谁得奖赏，谁受责备？面向多LLM智能体的评估对齐训练信号 (Who Gets the Reward, Who Gets the Blame? Evaluation-Aligned Training Signals for Multi-LLM Agents)

Large Language Models (LLMs) in multi-agent systems (MAS) have shown promise for complex tasks, yet current training methods lack principled ways to connect system-level evaluation with agent-level and message-level learning. We propose a theoretical framework that unifies cooperative game-theoretic attribution with process reward modeling to transform system evaluation into agent credit and then into response-level signals. Unlike prior approaches that rely only on attribution (e.g., Shapley) or step-level labels (e.g., PRM), our method produces local, signed, and credit-conserving signals. In success cases, Shapley-based credit assignment fairly allocates outcomes across agents and is refined into per-message rewards that promote cooperation while discouraging redundancy or sabotage. In failure cases, first-error localization yields repair-aware preferences that penalize harmful steps while rewarding corrective attempts. The resulting signals are bounded, cooperative, and directly compatible with reinforcement-based or preference-based post-training, providing a unified and auditable pathway from global evaluation to local supervision in LLM multi-agent training. Our contribution is conceptual: we present a theoretical foundation and training signals, leaving empirical validation for future work.

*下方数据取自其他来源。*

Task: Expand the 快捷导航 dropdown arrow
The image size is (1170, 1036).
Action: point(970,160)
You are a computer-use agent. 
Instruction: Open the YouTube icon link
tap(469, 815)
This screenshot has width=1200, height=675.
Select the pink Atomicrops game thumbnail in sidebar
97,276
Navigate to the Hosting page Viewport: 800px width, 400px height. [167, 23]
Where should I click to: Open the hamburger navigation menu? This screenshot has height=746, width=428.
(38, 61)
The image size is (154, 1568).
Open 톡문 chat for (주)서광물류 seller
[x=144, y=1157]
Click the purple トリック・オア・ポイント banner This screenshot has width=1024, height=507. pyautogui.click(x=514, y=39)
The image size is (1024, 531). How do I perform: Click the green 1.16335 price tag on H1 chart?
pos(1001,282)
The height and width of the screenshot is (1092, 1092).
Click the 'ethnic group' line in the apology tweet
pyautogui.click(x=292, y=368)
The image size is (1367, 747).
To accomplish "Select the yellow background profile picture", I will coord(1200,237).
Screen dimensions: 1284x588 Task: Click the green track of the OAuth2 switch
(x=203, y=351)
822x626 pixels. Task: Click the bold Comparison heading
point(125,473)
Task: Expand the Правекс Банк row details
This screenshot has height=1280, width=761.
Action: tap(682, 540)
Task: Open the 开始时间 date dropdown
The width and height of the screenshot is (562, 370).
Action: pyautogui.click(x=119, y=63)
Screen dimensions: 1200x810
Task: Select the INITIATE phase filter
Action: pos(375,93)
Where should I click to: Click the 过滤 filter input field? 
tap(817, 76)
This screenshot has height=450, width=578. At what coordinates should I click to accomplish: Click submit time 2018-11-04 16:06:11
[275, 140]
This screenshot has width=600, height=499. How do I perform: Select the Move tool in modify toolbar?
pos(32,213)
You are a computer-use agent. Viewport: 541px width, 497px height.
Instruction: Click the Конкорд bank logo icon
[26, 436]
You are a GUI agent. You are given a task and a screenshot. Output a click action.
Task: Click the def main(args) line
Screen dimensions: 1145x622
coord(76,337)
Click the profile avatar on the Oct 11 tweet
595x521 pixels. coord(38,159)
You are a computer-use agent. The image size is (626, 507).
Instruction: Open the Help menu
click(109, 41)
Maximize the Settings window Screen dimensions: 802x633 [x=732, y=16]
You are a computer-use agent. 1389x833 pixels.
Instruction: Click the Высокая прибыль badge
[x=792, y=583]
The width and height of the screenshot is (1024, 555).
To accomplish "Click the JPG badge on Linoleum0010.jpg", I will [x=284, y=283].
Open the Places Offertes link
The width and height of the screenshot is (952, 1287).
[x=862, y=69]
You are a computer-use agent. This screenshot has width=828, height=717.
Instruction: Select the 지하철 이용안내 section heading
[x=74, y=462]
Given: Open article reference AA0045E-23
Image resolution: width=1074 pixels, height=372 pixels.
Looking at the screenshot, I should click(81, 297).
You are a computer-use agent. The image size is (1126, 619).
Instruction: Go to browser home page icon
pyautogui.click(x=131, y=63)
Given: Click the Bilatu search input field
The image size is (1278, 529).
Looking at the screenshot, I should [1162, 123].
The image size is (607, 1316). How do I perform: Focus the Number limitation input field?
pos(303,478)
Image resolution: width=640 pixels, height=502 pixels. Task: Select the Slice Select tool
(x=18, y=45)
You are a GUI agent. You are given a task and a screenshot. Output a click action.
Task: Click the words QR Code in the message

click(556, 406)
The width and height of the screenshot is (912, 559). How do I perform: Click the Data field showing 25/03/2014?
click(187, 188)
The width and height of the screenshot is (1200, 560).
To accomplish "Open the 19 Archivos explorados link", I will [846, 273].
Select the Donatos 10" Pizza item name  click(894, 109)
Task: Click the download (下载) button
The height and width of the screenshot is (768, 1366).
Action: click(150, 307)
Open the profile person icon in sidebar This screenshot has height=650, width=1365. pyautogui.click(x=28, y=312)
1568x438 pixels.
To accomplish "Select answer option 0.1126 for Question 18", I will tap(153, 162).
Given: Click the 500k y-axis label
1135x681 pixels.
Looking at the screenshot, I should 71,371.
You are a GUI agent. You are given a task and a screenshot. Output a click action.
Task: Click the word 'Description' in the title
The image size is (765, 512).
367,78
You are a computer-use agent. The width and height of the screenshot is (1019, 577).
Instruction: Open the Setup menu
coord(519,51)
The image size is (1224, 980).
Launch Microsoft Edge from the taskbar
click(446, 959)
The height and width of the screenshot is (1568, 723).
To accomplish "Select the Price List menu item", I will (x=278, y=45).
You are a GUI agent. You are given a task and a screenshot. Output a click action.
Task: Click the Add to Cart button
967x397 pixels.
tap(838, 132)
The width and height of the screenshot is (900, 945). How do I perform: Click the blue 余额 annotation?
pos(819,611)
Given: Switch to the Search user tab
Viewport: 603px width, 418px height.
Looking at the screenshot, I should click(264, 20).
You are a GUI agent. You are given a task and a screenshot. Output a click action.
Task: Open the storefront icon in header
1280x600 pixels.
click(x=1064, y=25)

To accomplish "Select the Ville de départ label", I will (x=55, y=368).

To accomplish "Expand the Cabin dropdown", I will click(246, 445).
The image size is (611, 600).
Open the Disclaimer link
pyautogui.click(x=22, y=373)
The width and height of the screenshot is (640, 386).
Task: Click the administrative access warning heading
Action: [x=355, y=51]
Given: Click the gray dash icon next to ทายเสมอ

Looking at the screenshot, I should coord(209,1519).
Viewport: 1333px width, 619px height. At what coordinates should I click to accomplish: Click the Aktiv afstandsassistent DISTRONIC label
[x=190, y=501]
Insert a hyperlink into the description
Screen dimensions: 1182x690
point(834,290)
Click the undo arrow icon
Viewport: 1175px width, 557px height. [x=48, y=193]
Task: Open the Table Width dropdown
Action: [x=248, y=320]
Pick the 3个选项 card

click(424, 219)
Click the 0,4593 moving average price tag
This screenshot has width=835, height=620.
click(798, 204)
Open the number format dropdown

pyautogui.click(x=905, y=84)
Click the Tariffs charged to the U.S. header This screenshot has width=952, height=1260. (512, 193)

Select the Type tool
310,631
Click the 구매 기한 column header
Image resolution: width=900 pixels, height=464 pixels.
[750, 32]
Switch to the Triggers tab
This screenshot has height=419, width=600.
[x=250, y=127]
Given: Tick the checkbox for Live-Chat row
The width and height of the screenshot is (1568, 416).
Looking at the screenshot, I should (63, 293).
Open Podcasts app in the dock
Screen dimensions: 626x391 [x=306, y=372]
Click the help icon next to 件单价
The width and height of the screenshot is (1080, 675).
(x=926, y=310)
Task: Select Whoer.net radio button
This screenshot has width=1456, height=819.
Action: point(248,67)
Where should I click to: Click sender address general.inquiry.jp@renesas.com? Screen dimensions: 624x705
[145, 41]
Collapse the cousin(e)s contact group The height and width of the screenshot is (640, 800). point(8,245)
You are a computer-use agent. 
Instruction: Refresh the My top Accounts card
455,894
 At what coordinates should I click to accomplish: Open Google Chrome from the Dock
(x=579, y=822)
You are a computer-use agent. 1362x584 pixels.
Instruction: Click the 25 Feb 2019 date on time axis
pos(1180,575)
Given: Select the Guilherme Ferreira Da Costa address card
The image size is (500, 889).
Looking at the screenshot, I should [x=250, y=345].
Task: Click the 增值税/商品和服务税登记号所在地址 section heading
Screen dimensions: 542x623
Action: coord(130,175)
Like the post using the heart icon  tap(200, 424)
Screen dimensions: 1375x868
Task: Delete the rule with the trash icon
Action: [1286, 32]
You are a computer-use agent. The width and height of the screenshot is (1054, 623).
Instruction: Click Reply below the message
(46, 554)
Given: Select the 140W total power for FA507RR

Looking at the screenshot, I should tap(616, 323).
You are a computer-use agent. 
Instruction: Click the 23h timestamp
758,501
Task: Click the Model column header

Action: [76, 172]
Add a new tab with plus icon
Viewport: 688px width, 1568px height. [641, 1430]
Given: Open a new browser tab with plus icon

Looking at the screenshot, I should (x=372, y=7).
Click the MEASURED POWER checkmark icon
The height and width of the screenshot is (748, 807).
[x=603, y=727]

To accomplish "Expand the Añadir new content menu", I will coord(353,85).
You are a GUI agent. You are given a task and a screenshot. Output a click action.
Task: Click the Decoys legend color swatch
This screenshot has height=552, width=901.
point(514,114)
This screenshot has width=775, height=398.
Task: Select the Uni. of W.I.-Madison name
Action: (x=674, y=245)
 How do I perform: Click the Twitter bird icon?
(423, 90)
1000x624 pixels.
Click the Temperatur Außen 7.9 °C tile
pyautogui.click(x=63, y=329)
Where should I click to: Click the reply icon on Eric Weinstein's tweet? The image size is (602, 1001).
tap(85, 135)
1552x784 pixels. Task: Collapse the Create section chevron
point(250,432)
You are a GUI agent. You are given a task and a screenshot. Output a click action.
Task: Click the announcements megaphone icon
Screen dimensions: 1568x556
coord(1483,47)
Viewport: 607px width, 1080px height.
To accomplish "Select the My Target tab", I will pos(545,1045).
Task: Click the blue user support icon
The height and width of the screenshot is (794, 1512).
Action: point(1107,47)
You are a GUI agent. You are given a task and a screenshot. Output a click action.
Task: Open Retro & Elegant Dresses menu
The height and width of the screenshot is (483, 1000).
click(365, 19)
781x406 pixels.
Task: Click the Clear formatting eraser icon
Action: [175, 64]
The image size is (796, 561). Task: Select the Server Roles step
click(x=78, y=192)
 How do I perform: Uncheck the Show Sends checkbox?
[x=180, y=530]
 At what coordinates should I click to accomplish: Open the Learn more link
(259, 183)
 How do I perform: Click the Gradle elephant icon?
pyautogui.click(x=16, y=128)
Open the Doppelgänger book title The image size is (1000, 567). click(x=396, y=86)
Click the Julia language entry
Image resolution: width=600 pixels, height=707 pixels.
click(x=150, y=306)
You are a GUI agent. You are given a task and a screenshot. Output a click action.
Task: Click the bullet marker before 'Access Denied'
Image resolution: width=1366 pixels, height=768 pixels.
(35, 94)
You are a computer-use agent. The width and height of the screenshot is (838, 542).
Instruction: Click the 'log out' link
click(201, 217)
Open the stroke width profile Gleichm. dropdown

翻译：多智能体系统中的大语言模型在复杂任务中展现出潜力，但现有训练方法缺乏将系统级评估与智能体级及消息级学习相连接的原则性途径。本文提出一个理论框架，将合作博弈论归因与过程奖励建模相统一，从而将系统评估转化为智能体信用，进而生成响应级信号。与仅依赖归因方法（如Shapley值）或步骤级标签（如过程奖励模型）的先前方法不同，我们的方法能产生局部、有符号且信用守恒的信号。在成功案例中，基于Shapley值的信用分配公平地在各智能体间分配结果，并细化为每条消息的奖励，以促进协作同时抑制冗余或破坏行为。在失败案例中，首错定位生成具有修复意识的偏好，既惩罚有害步骤又奖励纠正尝试。所得信号具有有界性、合作性，且可直接与基于强化学习或偏好的后训练方法兼容，为大语言模型多智能体训练提供了从全局评估到局部监督的统一可审计路径。本研究的贡献是概念性的：我们提出了理论基础与训练信号框架，实证验证留待后续工作完成。